• Brief A: According to the post about the hospital visit, how long ago did the writer's dad die?
• Brief B: In the paragraph of the post about the hospital visit that begins "Its a beautiful building," list every feature of the building that is described.
• Brief C: Resume the post about the hospital visit, picking up right after its final sentence.

• Text for analysis:
************
I had an appointment for my mammogram this morning. I always schedule that at the cancer hospital across the bridge since I can just run over and come back. It takes less time than a lunch break since they are so efficient.
Its a beautiful building with marble floors and marble elevators; rounded walls that overlook the whole valley. The walkway is lined with large photographs from all over the world. And it is where my dad died 17 months ago..........
I know I have been up that way at least once or twice since then but this morning as I walked into the first hallway it brought back a flood of memories. Alot of them were good. I took my dad up to get lunch at the restaurant a few times. We walked slowly as its a long tunnel from one hospital to the next and talked about where we had been and where we would want to go. The photos are gorgeous!
I had met dad up there for a few of his appointments. We had talked about the possibilities and he was very positive that he would be OK. I wasn't but I didn't tell him.
Then there was that last week. I met him up there for the first (deadly) chemo treatment. Mom was there too this time and she was agitated. She doesn't like hospitals and sick people. It was during a time when she and I weren't really seeing eye to eye. She had hurt me and I was resentful. But I took her to lunch after we got dad settled. We spent two hours at lunch talking (good thing I am exempt). We cleared the air on a few things. She asked me if I thought he would live more than a year. I said no, most likely 6 months (I would have never thought six days). Then we went back and found out that they didn't have any good movies and he had gotten hooked up late so it would be about 4 more hours. I went and got a laptop from my office and got him set up on Netflix.
He made his final FB book that evening. He said he felt like the etrade baby being locked up all day.
************
• Available data:

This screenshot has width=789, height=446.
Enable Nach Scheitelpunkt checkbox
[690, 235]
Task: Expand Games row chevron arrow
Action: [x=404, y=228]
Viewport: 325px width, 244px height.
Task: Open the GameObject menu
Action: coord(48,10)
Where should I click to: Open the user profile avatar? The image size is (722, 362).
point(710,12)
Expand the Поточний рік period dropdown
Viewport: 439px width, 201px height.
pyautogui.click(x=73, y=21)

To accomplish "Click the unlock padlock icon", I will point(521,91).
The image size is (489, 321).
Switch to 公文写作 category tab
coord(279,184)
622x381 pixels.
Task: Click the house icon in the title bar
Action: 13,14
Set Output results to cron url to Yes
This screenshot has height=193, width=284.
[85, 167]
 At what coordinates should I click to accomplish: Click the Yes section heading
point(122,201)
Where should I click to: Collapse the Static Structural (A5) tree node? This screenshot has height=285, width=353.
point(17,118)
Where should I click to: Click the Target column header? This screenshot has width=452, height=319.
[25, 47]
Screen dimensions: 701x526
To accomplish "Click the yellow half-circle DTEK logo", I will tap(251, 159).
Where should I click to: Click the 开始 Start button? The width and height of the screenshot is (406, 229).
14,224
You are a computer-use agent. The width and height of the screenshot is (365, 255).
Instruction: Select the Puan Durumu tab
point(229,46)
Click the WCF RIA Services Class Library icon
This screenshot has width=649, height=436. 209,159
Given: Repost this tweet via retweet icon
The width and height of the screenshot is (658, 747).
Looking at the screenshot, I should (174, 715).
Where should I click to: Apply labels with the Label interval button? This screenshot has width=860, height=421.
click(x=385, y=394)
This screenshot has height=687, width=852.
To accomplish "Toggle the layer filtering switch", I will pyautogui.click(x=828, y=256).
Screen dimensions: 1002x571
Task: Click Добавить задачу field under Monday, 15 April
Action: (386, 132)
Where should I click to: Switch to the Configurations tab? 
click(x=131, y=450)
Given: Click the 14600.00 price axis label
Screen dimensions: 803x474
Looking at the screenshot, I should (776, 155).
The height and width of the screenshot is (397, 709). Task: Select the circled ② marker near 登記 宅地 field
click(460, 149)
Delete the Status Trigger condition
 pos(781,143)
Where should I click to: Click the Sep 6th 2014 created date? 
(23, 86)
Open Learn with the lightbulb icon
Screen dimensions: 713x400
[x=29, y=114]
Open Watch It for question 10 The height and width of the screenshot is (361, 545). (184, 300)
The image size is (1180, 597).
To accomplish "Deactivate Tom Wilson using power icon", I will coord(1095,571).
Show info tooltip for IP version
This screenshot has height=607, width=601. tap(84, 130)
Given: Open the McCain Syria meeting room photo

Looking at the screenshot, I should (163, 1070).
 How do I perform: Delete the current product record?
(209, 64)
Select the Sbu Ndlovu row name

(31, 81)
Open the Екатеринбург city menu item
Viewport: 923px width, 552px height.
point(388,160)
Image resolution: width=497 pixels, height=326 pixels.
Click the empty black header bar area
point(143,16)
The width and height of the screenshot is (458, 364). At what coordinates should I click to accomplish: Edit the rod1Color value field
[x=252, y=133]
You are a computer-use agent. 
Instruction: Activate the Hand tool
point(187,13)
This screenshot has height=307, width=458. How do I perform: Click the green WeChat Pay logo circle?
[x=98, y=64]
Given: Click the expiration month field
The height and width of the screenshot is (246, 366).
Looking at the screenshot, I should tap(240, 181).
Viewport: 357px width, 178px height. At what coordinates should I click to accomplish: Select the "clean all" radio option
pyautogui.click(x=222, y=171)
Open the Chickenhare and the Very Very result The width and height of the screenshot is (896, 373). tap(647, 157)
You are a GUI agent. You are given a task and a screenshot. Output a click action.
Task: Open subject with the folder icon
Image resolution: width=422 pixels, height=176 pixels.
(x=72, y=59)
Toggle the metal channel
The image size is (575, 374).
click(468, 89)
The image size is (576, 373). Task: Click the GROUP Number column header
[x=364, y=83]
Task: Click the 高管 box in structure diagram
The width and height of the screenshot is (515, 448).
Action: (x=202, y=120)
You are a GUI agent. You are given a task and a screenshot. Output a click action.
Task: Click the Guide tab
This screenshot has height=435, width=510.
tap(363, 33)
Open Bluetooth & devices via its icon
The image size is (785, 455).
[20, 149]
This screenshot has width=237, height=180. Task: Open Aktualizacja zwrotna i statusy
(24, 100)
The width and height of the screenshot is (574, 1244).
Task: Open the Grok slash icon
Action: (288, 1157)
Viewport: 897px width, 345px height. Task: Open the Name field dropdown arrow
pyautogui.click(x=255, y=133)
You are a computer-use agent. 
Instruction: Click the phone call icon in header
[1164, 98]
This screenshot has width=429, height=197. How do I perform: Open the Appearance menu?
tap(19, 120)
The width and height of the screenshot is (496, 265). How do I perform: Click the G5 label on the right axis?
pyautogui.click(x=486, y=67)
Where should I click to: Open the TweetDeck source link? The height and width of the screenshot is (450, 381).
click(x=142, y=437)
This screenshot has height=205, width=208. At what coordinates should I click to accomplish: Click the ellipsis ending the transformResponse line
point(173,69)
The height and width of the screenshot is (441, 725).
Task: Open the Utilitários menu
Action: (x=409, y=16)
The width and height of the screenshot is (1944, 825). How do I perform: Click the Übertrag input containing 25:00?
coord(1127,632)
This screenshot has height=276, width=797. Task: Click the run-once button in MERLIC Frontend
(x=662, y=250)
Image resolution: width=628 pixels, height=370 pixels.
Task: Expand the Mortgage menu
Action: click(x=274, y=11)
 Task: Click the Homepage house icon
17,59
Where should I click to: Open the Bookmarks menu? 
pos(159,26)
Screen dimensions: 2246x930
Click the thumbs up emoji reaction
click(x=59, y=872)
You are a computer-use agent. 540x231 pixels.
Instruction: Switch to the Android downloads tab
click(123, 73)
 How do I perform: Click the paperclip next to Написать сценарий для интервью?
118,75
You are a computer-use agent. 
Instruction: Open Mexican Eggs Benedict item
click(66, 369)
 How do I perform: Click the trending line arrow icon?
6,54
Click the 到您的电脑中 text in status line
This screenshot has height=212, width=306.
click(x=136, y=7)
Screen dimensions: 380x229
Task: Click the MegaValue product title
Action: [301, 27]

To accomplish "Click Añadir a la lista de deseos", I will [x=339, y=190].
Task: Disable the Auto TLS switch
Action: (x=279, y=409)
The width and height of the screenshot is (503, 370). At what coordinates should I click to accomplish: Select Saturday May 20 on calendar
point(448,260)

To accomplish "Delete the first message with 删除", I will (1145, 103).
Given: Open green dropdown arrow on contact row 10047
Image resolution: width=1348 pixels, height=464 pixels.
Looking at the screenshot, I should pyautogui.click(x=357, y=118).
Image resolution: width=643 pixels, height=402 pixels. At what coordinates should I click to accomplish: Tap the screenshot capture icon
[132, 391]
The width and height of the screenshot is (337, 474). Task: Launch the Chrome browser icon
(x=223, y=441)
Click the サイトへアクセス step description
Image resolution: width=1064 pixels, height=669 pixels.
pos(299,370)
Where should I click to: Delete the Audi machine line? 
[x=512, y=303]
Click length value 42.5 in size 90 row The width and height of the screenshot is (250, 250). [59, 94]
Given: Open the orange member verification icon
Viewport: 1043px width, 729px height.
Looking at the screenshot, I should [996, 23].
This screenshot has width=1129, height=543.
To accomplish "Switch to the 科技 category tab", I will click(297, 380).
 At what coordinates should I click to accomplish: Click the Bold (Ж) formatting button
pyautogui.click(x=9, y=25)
************
• Written response A: He died 17 months ago.

• Written response B:
- Marble floors
- Marble elevators
- Rounded walls that overlook the whole valley
- A walkway lined with large photographs from all over the world

• Written response C:
The next time I went up there was the following Wed when we got the call that it was the end. At about 2 AM most of my sibs walked with me from that hospital to mine for the 24/7 Starbucks coffee. I still remember a lot of the conversations. The sadness but also the fact that we were all together. We too talked about the places we'd been and where we would like to go. (I think those pictures were put there for a reason)
Then at 10:27 AM after my out of state sister got here and said goodbye he slipped silently away with about 35 people in the room and the hallway. The police dept sent reps (he'd been their chaplain), our pastor was just a few minutes late, the bishop of the diocese made it just in time and said the final prayer, several cousins even made it in time. There we all stood in a circle around the bed praying the Our Father (it is the only time I have ever seen Fr. Dave cry) and letting him go. And then we all left in a daze..........
I think about that all the time. I still cry but not as much. I miss him terribly but have also moved forward. And yet walking in that hallway brought it all back. Luckily I was able to hold back my tears and not show up at mammography a bawling mess. I made it back to my office for that.